Subject: Re: [docbook-apps] Preserving entities and language translation
On Mon, 18 Jan 2016, Richard Hamilton wrote:
Hi Warren, I'm not sure if I can come up with a standard, or truly elegant way of doing this, but here are a few possibilities: 1) If the only entities in your files are the ones that shouldn't be translated, just don't have xmllint resolve the entities when you normalize the file, then use it again to expand entities when you get the translated files back. Of course, this option won't work if you have other entities that contain content you need to translate.
Unfortunately, we use lots of entities for lots of things, and almost all of them need to be translated.
2) Place the large blocks in files that would be included using xinclude.

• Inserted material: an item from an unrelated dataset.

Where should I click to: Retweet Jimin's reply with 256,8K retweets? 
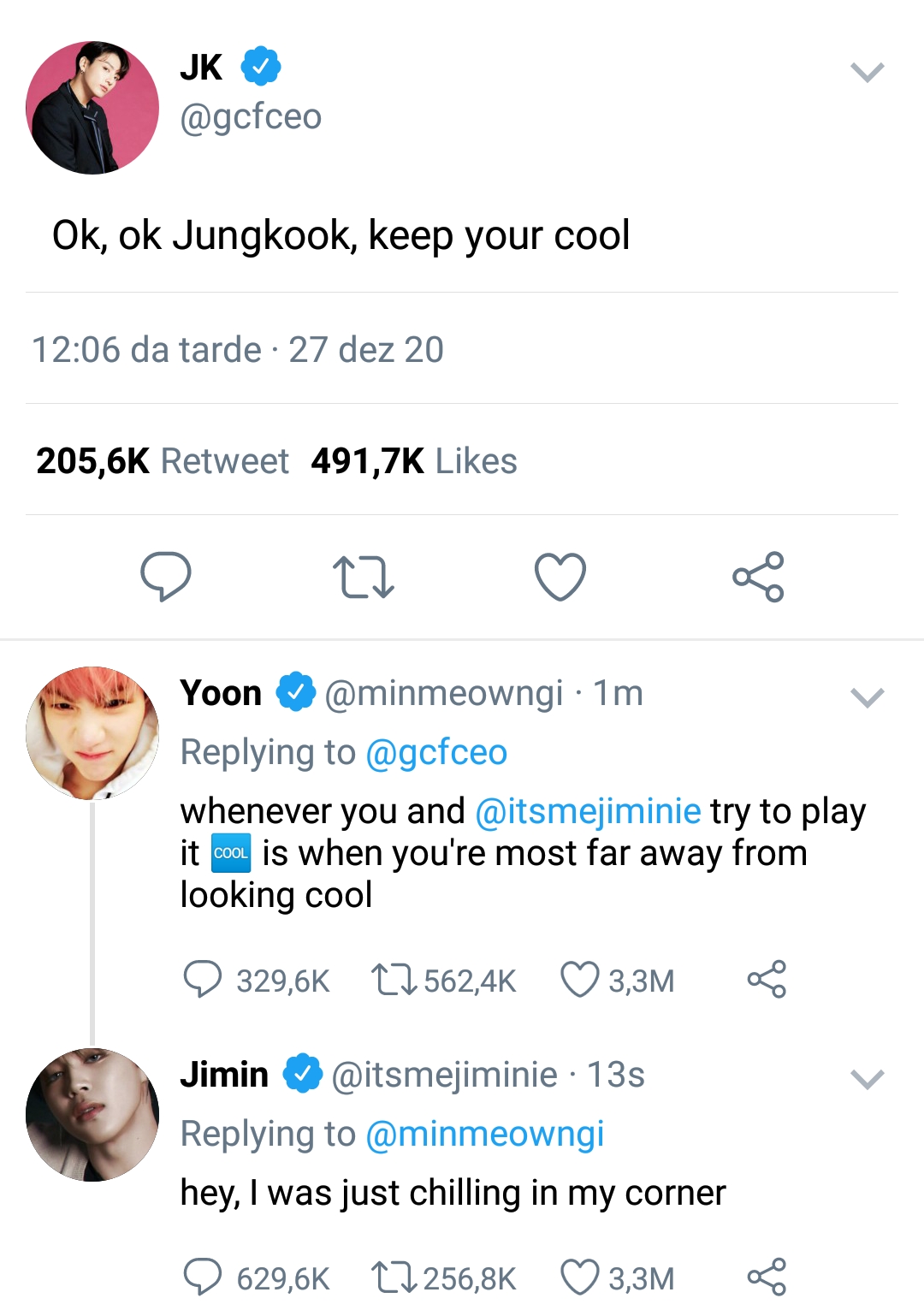[x=394, y=1277]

You could then translate the file before resolving the inclusions. Of course, this one doesn't work if you have other xincludes that contain content you need to translate.

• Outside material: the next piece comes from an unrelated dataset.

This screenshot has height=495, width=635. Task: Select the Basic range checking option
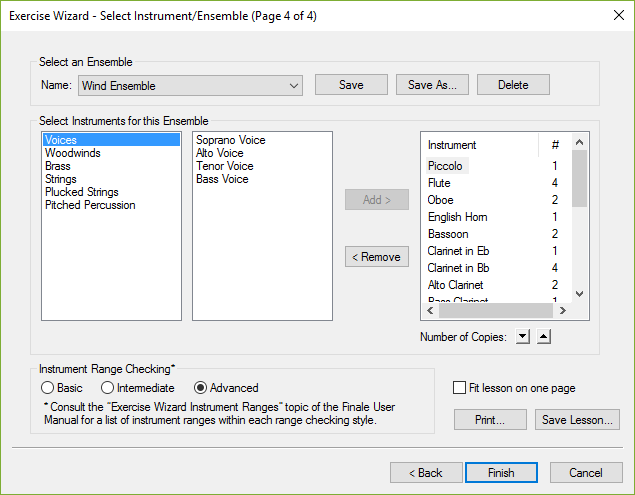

The good aspect of that is that we currently don't have anything that uses xinclude. It seems like we would not be able to use xinclude for anything else afterward, though.
3) Create a simple XSL stylesheet or script (Perl, PHP, ...) that would convert the code as you have shown below, leaving everything else as is, then another script that converts the translated file back. You could then run xmllint to resolve those entities. This is a five-step process: - Run the first script to transform the translate on/off processing instructions into non-entities. - Run xmllint to normalize everything else - Translate - Run the second script on the translated file to restore the entities inside the translate instructions - Run xmllint to resolve those entities.
Right. It would be really nice if xmllint could call external programs to handle processing instruction filters. Then the entity-to-text and text-to-entity conversion would be done in memory.
Otherwise, we would have to temporarily modify the original source files on disk (!), run xmllint, then restore them:
make backup copies of document XML files transform marked entities to text in original files create normalized file with xmllint restore backups
I hope that helps.
It does, yes. Thank you!PS: I added my FreeBSD.org address to Cc. Apologies if my other address bounced anyone's mail.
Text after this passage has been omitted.